Проводить в последний путь Германика пришли консулы и сенат; не было лишь императора Тиберия, который приходился родным дядей и приемным отцом покойному; не было и бабки Германика — Ливии Августы. Тацит предполагает, что они «не показались в народе, то ли считая, что унизят свое величие, предаваясь горю у всех на виду, то ли боясь обнаружить свое лицемерие под столькими устремленными на их лица взглядами».
Послушаем и далее Тацита.
«В день, когда останки Германика были переносимы в гробницу Августа, то царило мертвенное безмолвие, то его нарушали рыдания: улицы города были забиты народом, на Марсовом поле пылали факелы. Там воины в боевом вооружении, магистраты без знаков отличия, народ, распределенный по трибам, горестно восклицали, что Римское государство погибло, что надеяться больше не на что, — так смело и открыто, что можно было подумать, будто они забыли о своих повелителях. Ничто, однако, так не задело Тиберия, как вспыхнувшая в толпе любовь к Агриппине: люди называли ее украшением родины, единственной, в ком струится кровь Августа, непревзойденным образцом древних нравов и, обратившись к небу и богам, молили их сохранить в неприкосновенности ее отпрысков и о том, чтобы они пережили своих недоброжелателей».

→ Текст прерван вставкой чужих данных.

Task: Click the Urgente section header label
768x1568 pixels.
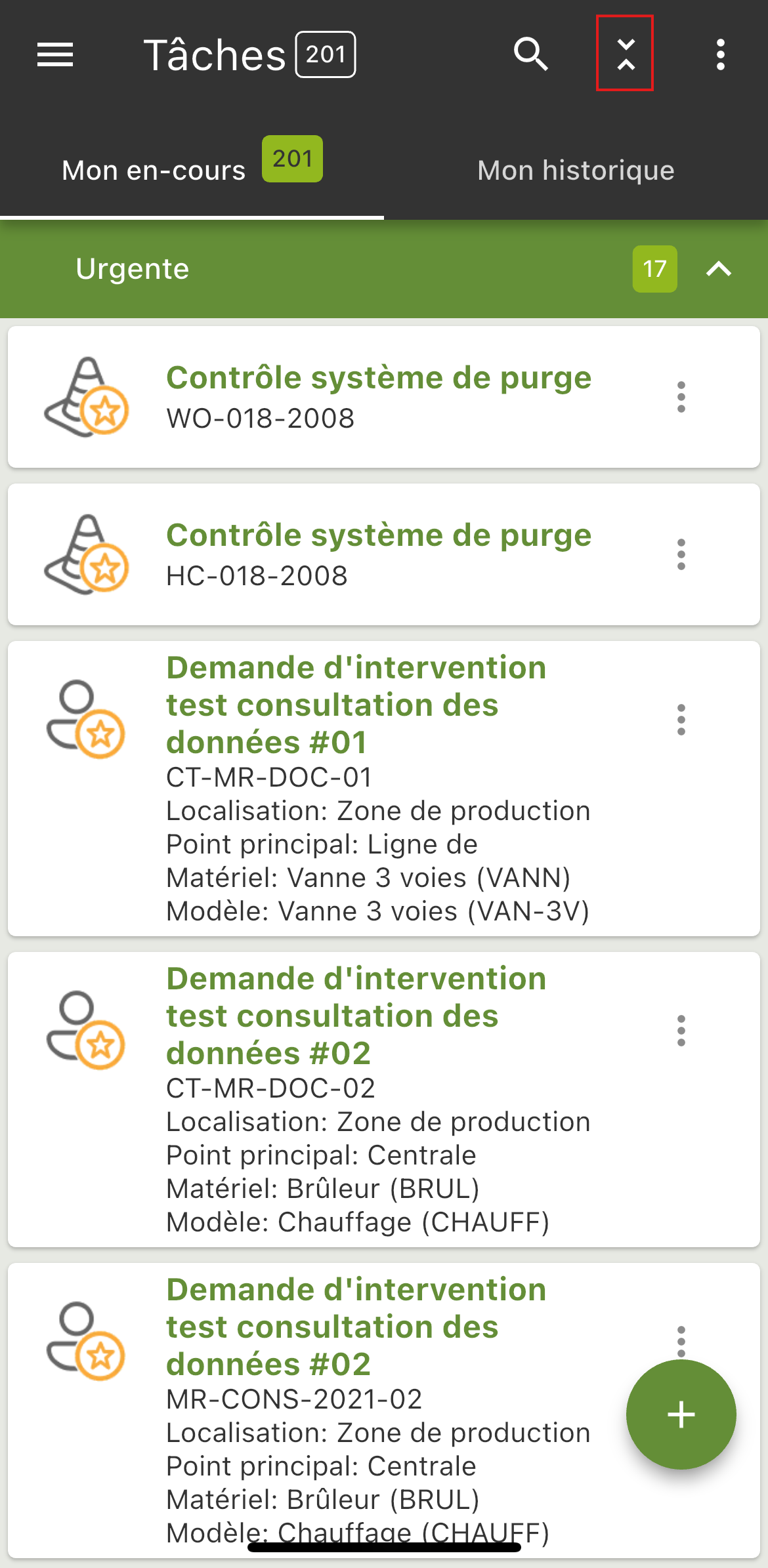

После похорон Германика все сильнее раздавались голоса с требованием покарать Пизона. Последний явился в Рим и пытался найти защиту у Тиберия. Однако ходила молва и о причастности императора к отравлению, поэтому Тиберий устранился от какого-либо участия в судьбе им же назначенного наместника Сирии; он передал дело на разбирательство в сенат.
Покинутый императором, Пизон был обречен. Хотя не имелось прямых доказательств, что он отравил Германика, сенаторы склонялись к вынесению обвинительного приговора. В этом их убеждала толпа граждан перед курией, кричавшая, что они «не выпустят из своих рук Пизона, если он выйдет из сената оправданным».
От Пизона отдалилась даже жена, Планцина, нашедшая себе покровительство у Ливии Августы. Наместника Сирии под охраной преторианской когорты доставили домой, а на следующее утро «его нашли с пронзенным горлом».
В 23 году умирает единственный сын Тиберия; Друза отравил Элий Сеян — префект преторианских когорт. Последний таким образом расчищал себе дорогу к трону, ибо полагал, что имеет все основания его занять.
«Тело его было выносливо к трудам и лишениям, душа — дерзновенна; свои дела он таил ото всех, у других выискивал только дурное; рядом с льстивостью в нем уживалась надменность; снаружи — притворная скромность; внутри — безудержная жажда главенствовать, и из-за нее — порой щедрость и пышность, но чаще усердие и настойчивость — качества не менее вредоносные, когда они используются для овладения самодержавною властью». Таким нарисовал Тацит портрет человека, призванного долгом защищать императора и членов его семьи.